Passage to read.
══════════════════════════════

UNITED STATES DISTRICT COURT SOUTHERN DISTRICT OF NEW YORK
May 26, 1949
LUCKENBACH S.S. CO., Inc.
The opinion of the court was delivered by: HULEN
Memorandum and order on motion of defendant for judgment of dismissal in accordance with motion filed at the conclusion of plaintiff's evidence and again at the conclusion of all the evidence notwithstanding the verdict of the jury in favor of the plaintiff.
Plaintiff had a verdict of $ 360.00 for maintenance and defendant moves to set it aside.
This case must not be confused with cases where a seaman has refused hospitalization and later seeks recovery for cure. In this case by explicit direction no recovery was allowed for cure. The sole question submitted to the jury was plaintiff's right to maintenance, or board and lodging, at the sum agreed upon of $ 5.00 per day.
I am well aware of the rule of law that a seaman is deprived of his right to maintenance and cure if he voluntarily refuses to obtain needed hospital care. The sole question in this case is, if a seaman is ignorant that hospital care will benefit the condition resulting in disability does the forfeiture rule still apply? We conceive the rule, and a fair one, to be that forfeiture resulting from refusal to submit to needed hospital care arises when the seaman either knows, or should have known, that hospital care would improve his condition. Defendant cites the Muruaga v. United States, 2 Cir., 172 F.2d 318, and it is to be noted that the term 'voluntary' appears in the Court's statement of the rule. We do not see how a seaman's act would be voluntary in refusing to submit to needed hospital care unless he had knowledge of the need or the circumstances were such as to charge him with knowledge. In this case we charged the jury that plaintiff could not recover maintenance after he had refused hospital care, or after, in the exercise of reasonable care, he should have known that hospital care was needed in his case. Each case must stand on its own facts. Under the circumstances in this case, plaintiff having continued his work on the ship for several weeks after the injury, we do not think it strange or inexcusable that plaintiff failed to report promptly to a marine hospital on reaching port. True he said he was disabled and suffering ill effects from the injury to his nose, but considering plaintiff's background, education, and experience in the medical field he might well have concluded that hospital treatment would not benefit his condition. At some period after his discharge he did learn of his need for hospitalization. He baldly stated from the witness stand that he did not accept medical treatment because he wanted to save the effects of his injuries as an exhibit for his trial, a naive statement seldom heard in personal injury trials. When the plaintiff received this information is not shown by the record. Plaintiff did report to a hospital in Savannah on May 17th, after his discharge on March 4th. The jury doubtless concluded that plaintiff had obtained information of needed hospitalization prior to this, or should have learned of it by using reasonable care. We think the issue was properly one for the jury and that the $ 360.00 verdict for maintenance should stand.

══════════════════════════════

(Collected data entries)
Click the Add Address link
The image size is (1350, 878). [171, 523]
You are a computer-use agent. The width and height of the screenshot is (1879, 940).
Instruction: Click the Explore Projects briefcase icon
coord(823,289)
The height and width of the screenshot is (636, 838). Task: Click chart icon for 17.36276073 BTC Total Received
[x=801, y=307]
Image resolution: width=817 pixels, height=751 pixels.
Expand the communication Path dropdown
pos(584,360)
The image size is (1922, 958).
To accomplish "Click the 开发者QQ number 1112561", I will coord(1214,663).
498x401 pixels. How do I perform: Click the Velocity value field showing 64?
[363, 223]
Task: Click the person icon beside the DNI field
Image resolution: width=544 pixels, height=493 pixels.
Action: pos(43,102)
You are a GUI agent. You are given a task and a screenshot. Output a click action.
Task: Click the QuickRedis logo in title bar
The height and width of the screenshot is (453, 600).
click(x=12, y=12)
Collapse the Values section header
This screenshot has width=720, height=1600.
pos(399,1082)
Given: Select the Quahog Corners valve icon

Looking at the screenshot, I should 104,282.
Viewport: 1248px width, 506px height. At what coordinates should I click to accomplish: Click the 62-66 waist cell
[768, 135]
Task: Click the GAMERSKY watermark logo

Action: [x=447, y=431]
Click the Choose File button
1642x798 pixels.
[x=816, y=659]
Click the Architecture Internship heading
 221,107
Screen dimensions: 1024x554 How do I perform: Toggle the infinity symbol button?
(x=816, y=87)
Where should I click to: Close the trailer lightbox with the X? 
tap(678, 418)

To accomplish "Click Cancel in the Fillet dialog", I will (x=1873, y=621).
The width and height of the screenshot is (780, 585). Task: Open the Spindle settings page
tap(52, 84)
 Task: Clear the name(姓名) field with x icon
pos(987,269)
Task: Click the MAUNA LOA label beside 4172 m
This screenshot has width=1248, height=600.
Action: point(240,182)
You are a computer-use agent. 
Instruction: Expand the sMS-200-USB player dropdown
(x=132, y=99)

══════════════════════════════

To do.
According to the court opinion above, what daily amount had been agreed upon for the plaintiff's maintenance?

Exercise result.
$5.00 per day